Et puis, il y a l’exposition d’Ernest T. à la galerie Gabrielle Maubrie. Ernest T. qui est l’invité du Salon de Montrouge, présente une nouvelle série de peinture. Plus exactement, il s’agit de recadrages de « peintures nulles », accompagnés de cartels d’ « Information Consommateur », présentant une évaluation suivant certains critères de profondeur, d’équilibre, de pertinence…
Côté lectures, le Barbier et le nazi (lire ici un très bon article)m’a occupé ces derniers jours. Quel livre! Signé de l’écrivain Edgar Hilsenrath.

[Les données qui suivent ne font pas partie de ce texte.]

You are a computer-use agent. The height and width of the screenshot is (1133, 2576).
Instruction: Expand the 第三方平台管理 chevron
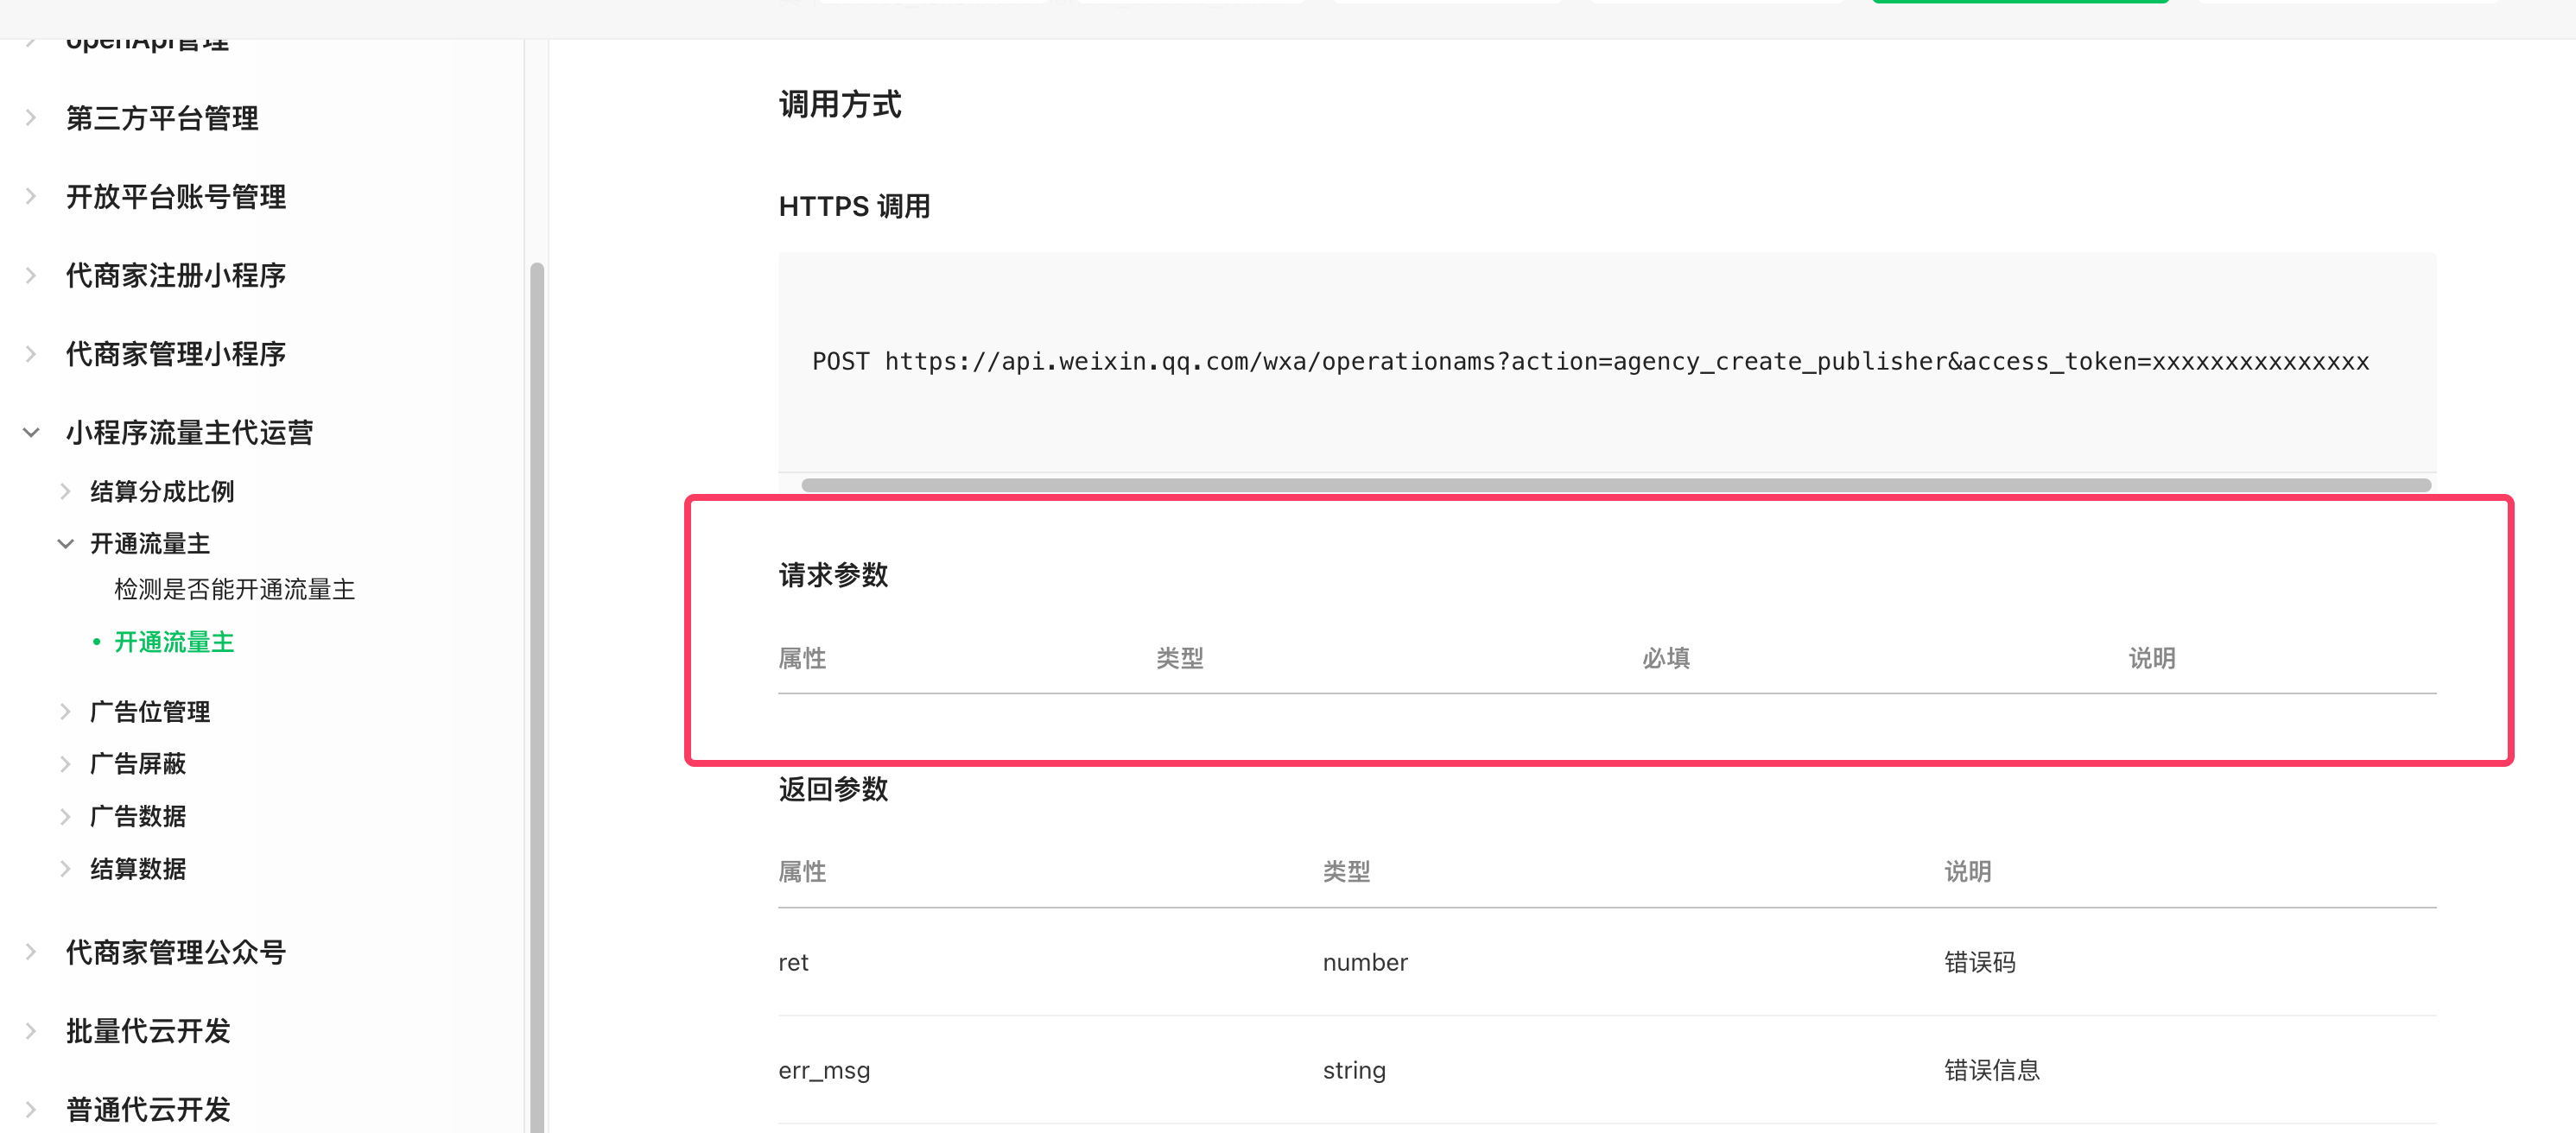tap(31, 118)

Il nous emmène dans une histoire totalement folle pendant la seconde guerre mondiale, celle d’un certain Max Shulz, génocidaire, qui prendra l’identité de son ami d’enfance, Itzig Finkelstein. L’histoire d’un bourreau qui prend l’identité d’un juif pour éviter les poursuites en Allemagne. Le récit est celui du bourreau SS, on apprend tout de sa vie, jusque dans les moindres détails. Parfois, on en rigole même, parfois c’est d’un cynisme redoutable sur la nature humaine. Il s’agit là d’un très grand livre édité par Attila.